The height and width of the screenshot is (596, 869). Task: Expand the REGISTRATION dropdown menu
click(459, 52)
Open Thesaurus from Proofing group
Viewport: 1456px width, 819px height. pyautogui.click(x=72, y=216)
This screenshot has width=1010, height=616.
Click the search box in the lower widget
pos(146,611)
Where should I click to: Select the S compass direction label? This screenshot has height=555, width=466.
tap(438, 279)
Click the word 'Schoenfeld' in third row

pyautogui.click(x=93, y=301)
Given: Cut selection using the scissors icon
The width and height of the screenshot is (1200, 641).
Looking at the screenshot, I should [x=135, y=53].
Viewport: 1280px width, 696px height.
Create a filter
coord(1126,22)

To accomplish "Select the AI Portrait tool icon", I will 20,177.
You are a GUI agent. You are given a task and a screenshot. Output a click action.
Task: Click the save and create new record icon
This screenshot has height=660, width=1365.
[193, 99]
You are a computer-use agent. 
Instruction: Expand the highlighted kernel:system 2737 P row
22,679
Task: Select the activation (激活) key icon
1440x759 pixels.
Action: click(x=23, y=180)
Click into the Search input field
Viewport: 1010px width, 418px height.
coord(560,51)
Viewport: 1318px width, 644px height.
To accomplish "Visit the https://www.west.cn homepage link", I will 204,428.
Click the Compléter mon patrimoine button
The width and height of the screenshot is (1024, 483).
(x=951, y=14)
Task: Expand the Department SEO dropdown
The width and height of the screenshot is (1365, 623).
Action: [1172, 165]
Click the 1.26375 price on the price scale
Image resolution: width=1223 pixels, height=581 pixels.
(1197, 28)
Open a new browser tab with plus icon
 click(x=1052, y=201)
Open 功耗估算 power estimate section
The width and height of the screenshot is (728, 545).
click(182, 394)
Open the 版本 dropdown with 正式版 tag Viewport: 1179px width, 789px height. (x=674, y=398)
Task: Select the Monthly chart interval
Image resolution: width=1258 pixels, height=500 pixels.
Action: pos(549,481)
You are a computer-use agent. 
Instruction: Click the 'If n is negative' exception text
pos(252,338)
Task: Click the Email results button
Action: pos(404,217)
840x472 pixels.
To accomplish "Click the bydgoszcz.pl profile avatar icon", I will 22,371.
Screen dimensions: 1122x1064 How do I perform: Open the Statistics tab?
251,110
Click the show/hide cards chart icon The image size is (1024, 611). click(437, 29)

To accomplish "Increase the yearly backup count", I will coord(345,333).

────────────────────────────────────────

Aim of the exercise:
Copy the listing word for word, leaving nothing out.

Result of this exercise:
The height and width of the screenshot is (596, 869). Task: Expand the REGISTRATION dropdown menu
click(459, 52)
Open Thesaurus from Proofing group
Viewport: 1456px width, 819px height. pyautogui.click(x=72, y=216)
This screenshot has width=1010, height=616.
Click the search box in the lower widget
pos(146,611)
Where should I click to: Select the S compass direction label? This screenshot has height=555, width=466.
tap(438, 279)
Click the word 'Schoenfeld' in third row

pyautogui.click(x=93, y=301)
Given: Cut selection using the scissors icon
The width and height of the screenshot is (1200, 641).
Looking at the screenshot, I should [x=135, y=53].
Viewport: 1280px width, 696px height.
Create a filter
coord(1126,22)

To accomplish "Select the AI Portrait tool icon", I will 20,177.
You are a GUI agent. You are given a task and a screenshot. Output a click action.
Task: Click the save and create new record icon
This screenshot has height=660, width=1365.
[193, 99]
You are a computer-use agent. 
Instruction: Expand the highlighted kernel:system 2737 P row
22,679
Task: Select the activation (激活) key icon
1440x759 pixels.
Action: click(x=23, y=180)
Click into the Search input field
Viewport: 1010px width, 418px height.
coord(560,51)
Viewport: 1318px width, 644px height.
To accomplish "Visit the https://www.west.cn homepage link", I will 204,428.
Click the Compléter mon patrimoine button
The width and height of the screenshot is (1024, 483).
(x=951, y=14)
Task: Expand the Department SEO dropdown
The width and height of the screenshot is (1365, 623).
Action: [1172, 165]
Click the 1.26375 price on the price scale
Image resolution: width=1223 pixels, height=581 pixels.
(1197, 28)
Open a new browser tab with plus icon
 click(x=1052, y=201)
Open 功耗估算 power estimate section
The width and height of the screenshot is (728, 545).
click(182, 394)
Open the 版本 dropdown with 正式版 tag Viewport: 1179px width, 789px height. (x=674, y=398)
Task: Select the Monthly chart interval
Image resolution: width=1258 pixels, height=500 pixels.
Action: pos(549,481)
You are a computer-use agent. 
Instruction: Click the 'If n is negative' exception text
pos(252,338)
Task: Click the Email results button
Action: pos(404,217)
840x472 pixels.
To accomplish "Click the bydgoszcz.pl profile avatar icon", I will 22,371.
Screen dimensions: 1122x1064 How do I perform: Open the Statistics tab?
251,110
Click the show/hide cards chart icon The image size is (1024, 611). click(437, 29)

To accomplish "Increase the yearly backup count", I will coord(345,333).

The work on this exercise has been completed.